Now here’s the really sad part—Wes, buddy…you’re screwed. Kuhn and Cowles have just taken your best work and shut it down. “Drive Thru” is almost identical to “Nightmare on Elm Street,” only it’s wildly, wildly funnier. Sure, the effects are actually better too, but that can’t be held against NOES.

Yes, “Drive Thru” is funny, bloody, and as cheesy as a Triple Hella Patty Melt, but it’s still kinda good. It’s part Fred Kreuger, part Ronald McDonald, and all fun.

The ending only goes to prove that you should just not get involved with them Carpenter women, because it’s like mother like daughter around there—trust me on that one—and there’ll be twist enough to suggest that if “Drive Thru 2: Drive Harder” isn’t already being shot, it’s probably being planned. No, that’s not advance news.

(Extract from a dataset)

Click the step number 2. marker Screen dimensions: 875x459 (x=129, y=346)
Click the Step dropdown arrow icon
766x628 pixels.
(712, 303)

That’s just me being snarky.

The special features include some audio options, English and Spanish subtitles, English closed captions and trailers for the After Dark Horrorfest, “Shadow Walkers,” “Curse of the Zodiac,” “Diary of a Cannibal,” “Beneath Still Waters,” “The Lost Room” and Fearnet.com.

All in all, sure, it’s a ripoff. But when the ripoff is better than the original, what can you do but call it good?

Steve Anderson is a film critic who collects action figures so he can dress them up as his favorite horror villains. He lives somewhere in the United States.